O Ouvidor insiste em que se torna fundamental que a sociedade tenha dados e informações precisas para que possa ter clareza da legalidade dessas situações, para que a eficácia policial não possa ser confundida com uma situação de violência arbitrária e despropositada, como a da segunda-feira 28 de maio, quando um homem detido após um tiroteio, no bairro da Penha, zona leste da capital paulista, foi levado para um acostamento da Rodovia Ayrton Senna, vindo a ser torturado e posteriormente executado por policiais da Rota. Isto envolve saber, por exemplo, o resultado dos inquéritos abertos ou de casos arquivados, bem como as absolvições e condenações, a fim de que a sociedade possa recuperar a confiança naqueles que tem por missão justamente prover segurança à sociedade.

Estas questões mostram, por assim dizer, a ponta do iceberg da realidade do sistema de justiça criminal, envolvendo a questão prisional e a questão da violência policial no Brasil e em São Paulo. Há diversos estudos e pesquisas sendo realizados, iluminando uma questão que, ao longo de muitas décadas ficou muito distante da indispensável transparência que é exigida de todos os órgãos públicos, abrindo-se ao olhar da sociedade e permitindo maior controle social.

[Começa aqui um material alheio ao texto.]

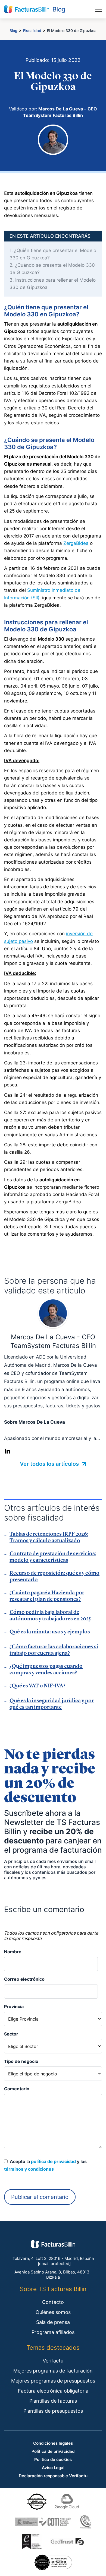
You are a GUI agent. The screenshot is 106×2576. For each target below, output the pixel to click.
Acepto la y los (45, 2165)
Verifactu (53, 2361)
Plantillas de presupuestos (53, 2411)
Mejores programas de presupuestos (53, 2381)
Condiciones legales (53, 2443)
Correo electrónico (24, 1979)
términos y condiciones (29, 2169)
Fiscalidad (32, 30)
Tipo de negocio (21, 2061)
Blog (13, 30)
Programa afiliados (53, 2332)
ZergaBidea (76, 543)
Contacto (53, 2302)
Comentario (16, 2088)
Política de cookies (53, 2459)
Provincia (14, 2006)
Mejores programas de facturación (53, 2371)
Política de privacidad (53, 2451)
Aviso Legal (53, 2467)
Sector (11, 2034)
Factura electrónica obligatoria (53, 2391)
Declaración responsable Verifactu (53, 2475)
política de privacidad (53, 2161)
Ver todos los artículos (50, 1464)
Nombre (12, 1951)
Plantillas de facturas (53, 2401)
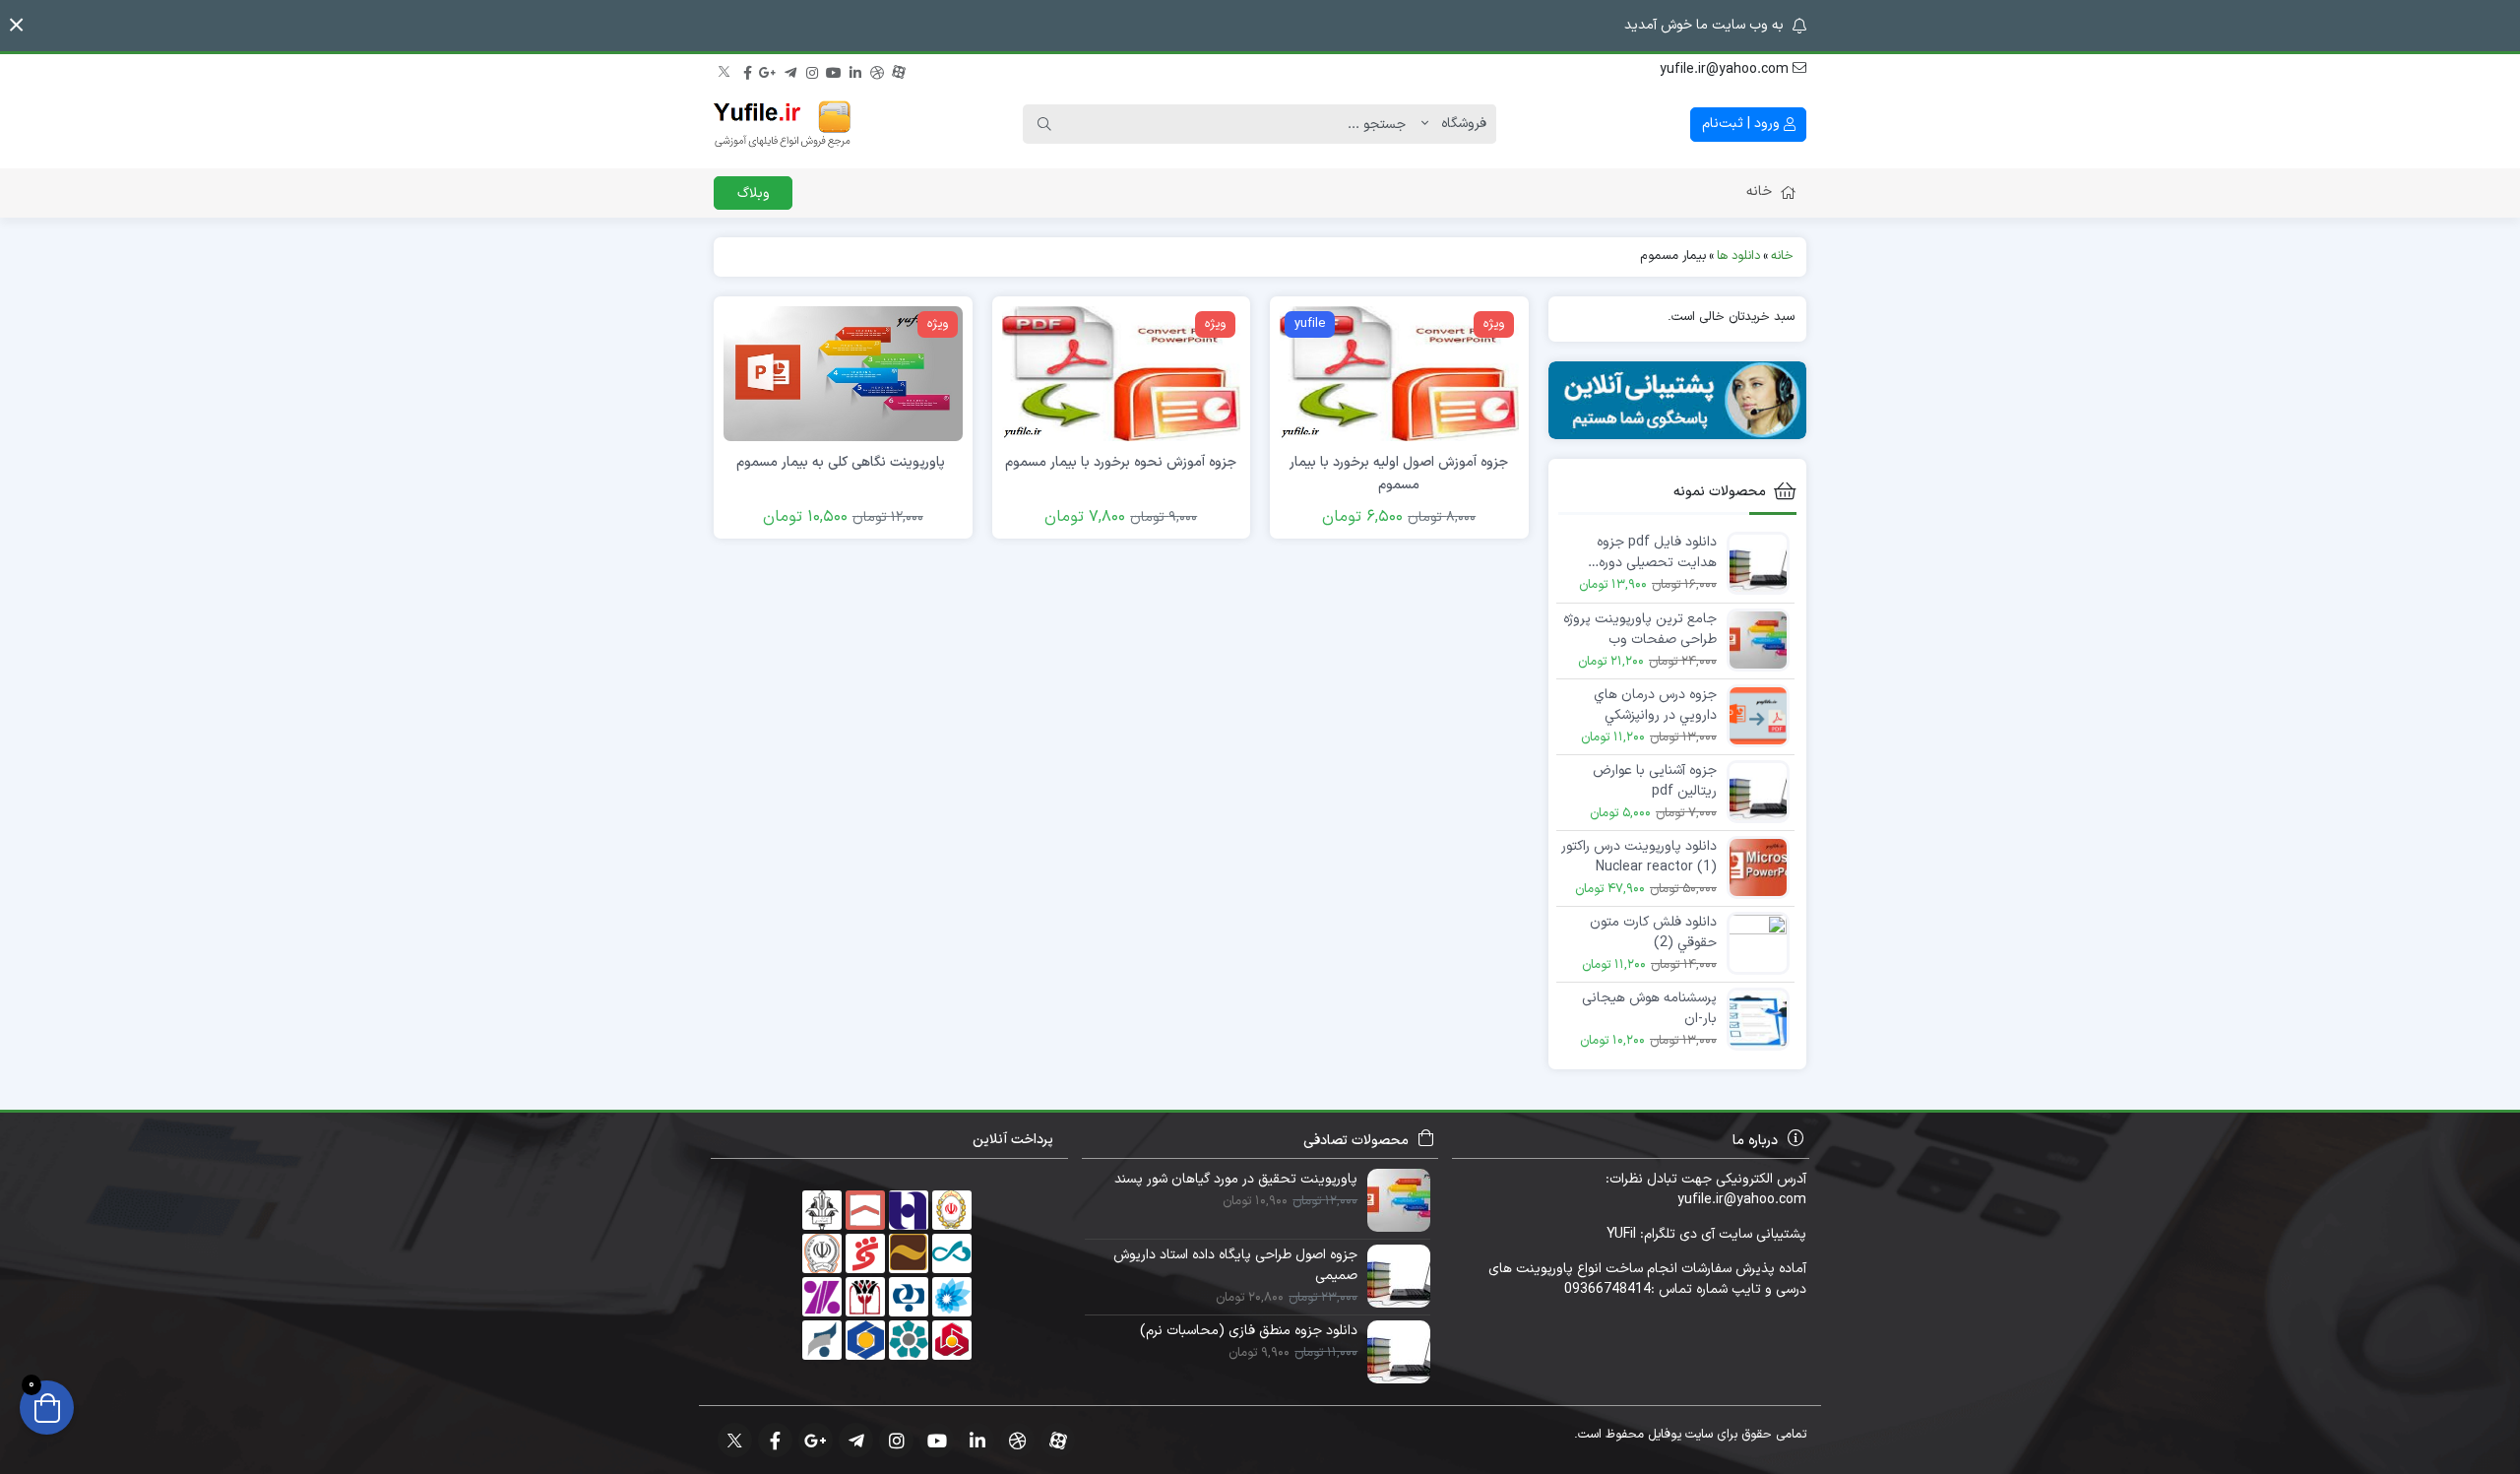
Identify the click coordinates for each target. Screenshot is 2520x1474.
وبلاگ (753, 193)
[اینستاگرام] (812, 70)
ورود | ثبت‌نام (1743, 123)
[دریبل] (877, 70)
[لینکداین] (855, 70)
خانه (1759, 191)
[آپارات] (899, 70)
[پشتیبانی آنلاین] (1677, 400)
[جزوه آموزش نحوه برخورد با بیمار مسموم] (1121, 372)
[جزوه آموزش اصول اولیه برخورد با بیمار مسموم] (1399, 372)
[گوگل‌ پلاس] (769, 70)
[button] (16, 25)
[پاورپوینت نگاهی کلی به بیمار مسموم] (843, 372)
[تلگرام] (790, 70)
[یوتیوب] (834, 70)
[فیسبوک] (747, 70)
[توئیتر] (725, 70)
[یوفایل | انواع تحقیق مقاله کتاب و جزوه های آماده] (782, 124)
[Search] (1044, 124)
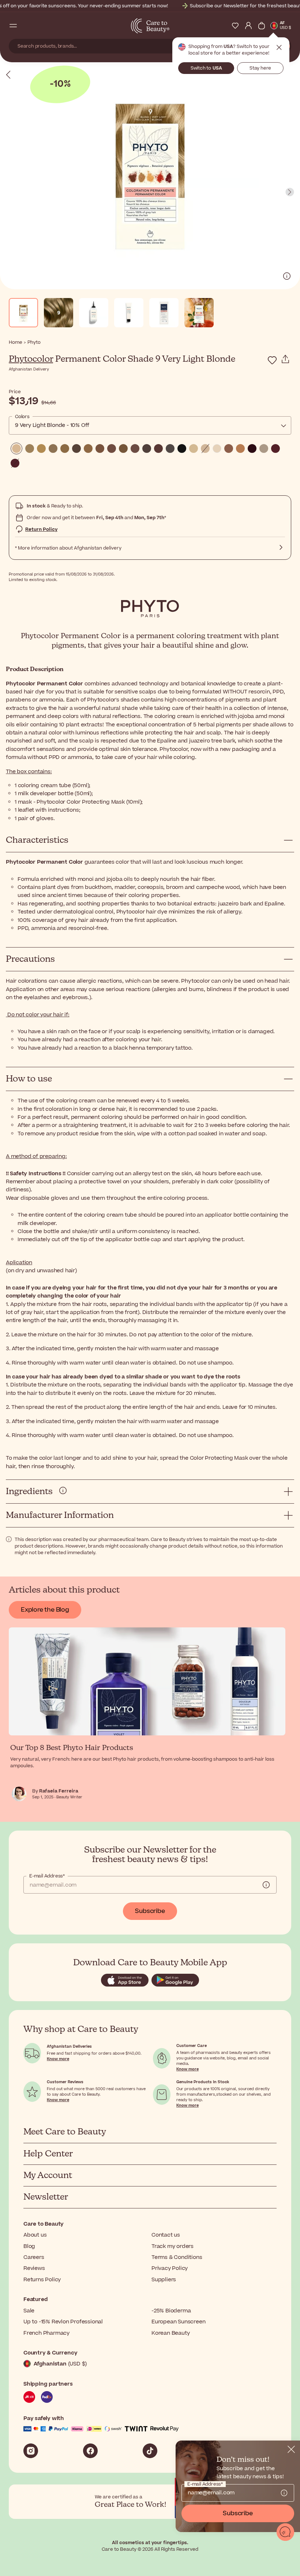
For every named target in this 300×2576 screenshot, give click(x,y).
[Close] (291, 2449)
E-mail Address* (47, 1876)
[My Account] (248, 25)
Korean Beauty (170, 2333)
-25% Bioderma (171, 2311)
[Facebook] (90, 2450)
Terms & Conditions (176, 2257)
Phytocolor (31, 359)
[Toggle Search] (26, 25)
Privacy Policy (169, 2268)
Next (289, 192)
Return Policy (41, 529)
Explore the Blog (45, 1609)
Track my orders (172, 2246)
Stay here (260, 68)
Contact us (165, 2235)
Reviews (34, 2268)
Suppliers (163, 2279)
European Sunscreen (178, 2322)
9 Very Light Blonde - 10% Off (52, 425)
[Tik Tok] (150, 2450)
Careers (33, 2257)
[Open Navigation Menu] (13, 25)
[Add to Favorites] (272, 360)
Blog (29, 2246)
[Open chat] (285, 2532)
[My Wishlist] (235, 25)
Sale (28, 2311)
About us (34, 2235)
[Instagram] (30, 2450)
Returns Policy (42, 2279)
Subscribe (150, 1911)
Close (279, 47)
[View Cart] (261, 25)
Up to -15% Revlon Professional (63, 2322)
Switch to (206, 68)
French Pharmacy (46, 2333)
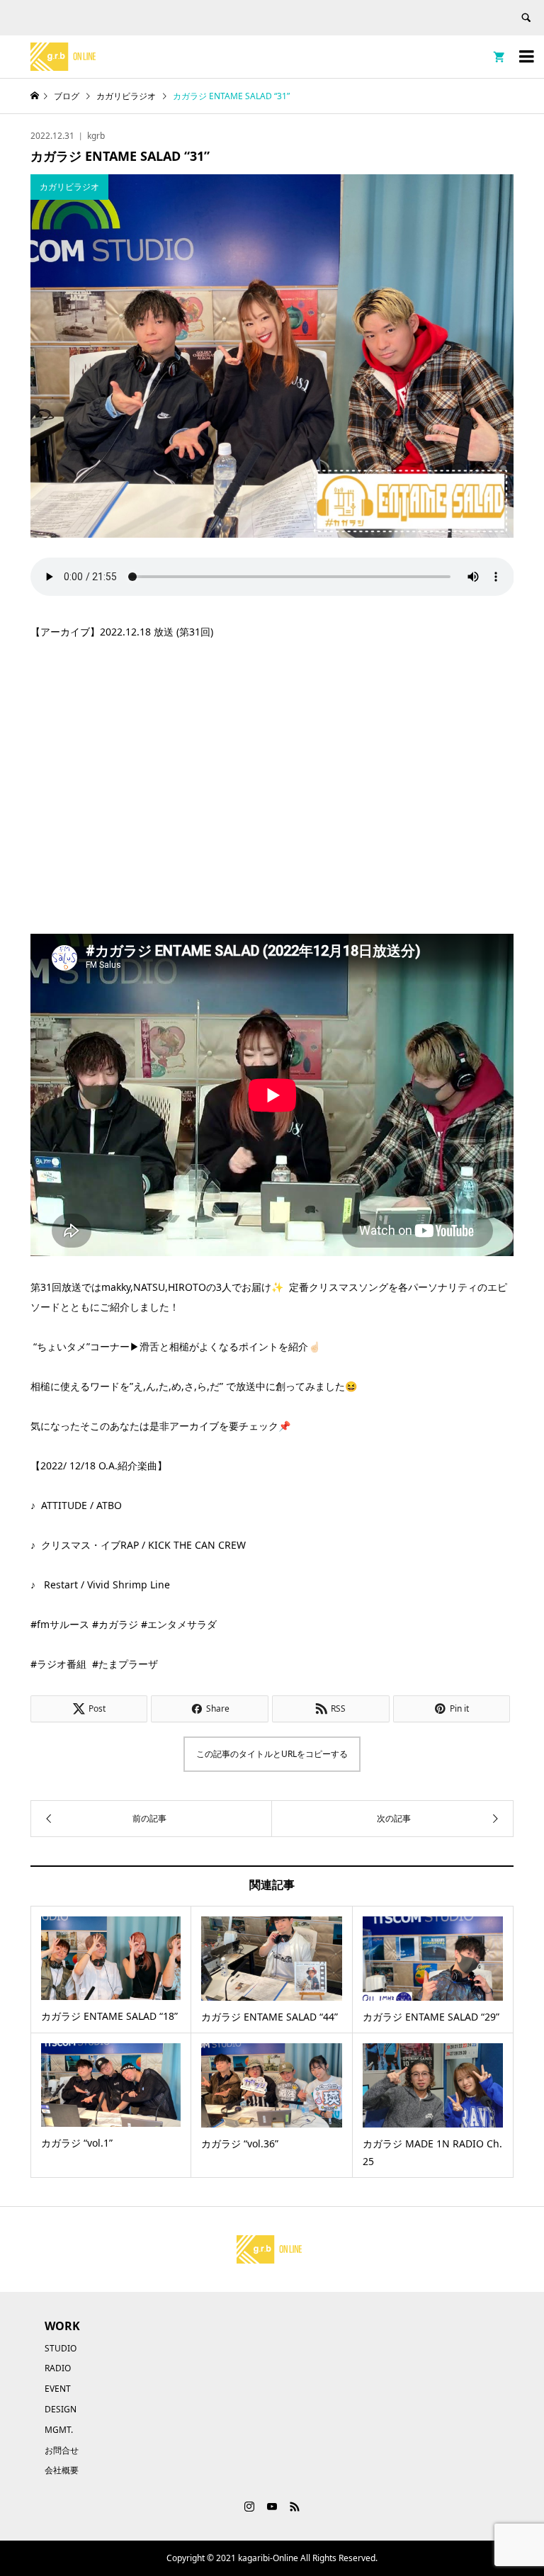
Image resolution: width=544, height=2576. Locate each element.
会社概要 (62, 2470)
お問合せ (62, 2450)
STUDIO (60, 2348)
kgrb (96, 136)
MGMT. (59, 2430)
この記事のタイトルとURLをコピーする (272, 1754)
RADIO (58, 2368)
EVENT (58, 2389)
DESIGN (60, 2409)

Como disse a ministra da Secretaria Especial de Direitos Humanos Maria do Rosário Nunes ao conselho da ONU, em fevereiro deste ano. "O Brasil, assim como todos os demais países do mundo, ainda tem um longo caminho a percorrer para que os direitos humanos sejam plenamente efetivados". E nós, “estamos decididos a trilhá-lo.”

Professor da PUC-SP, colaborador da Pastoral Fé e Política e da Escola de Governo de São Paulo.
Apresentado na Rádio 9 de julho, em 06/06/12, um espaço da Pastoral Fé e Política no Programa Igreja em Notícias.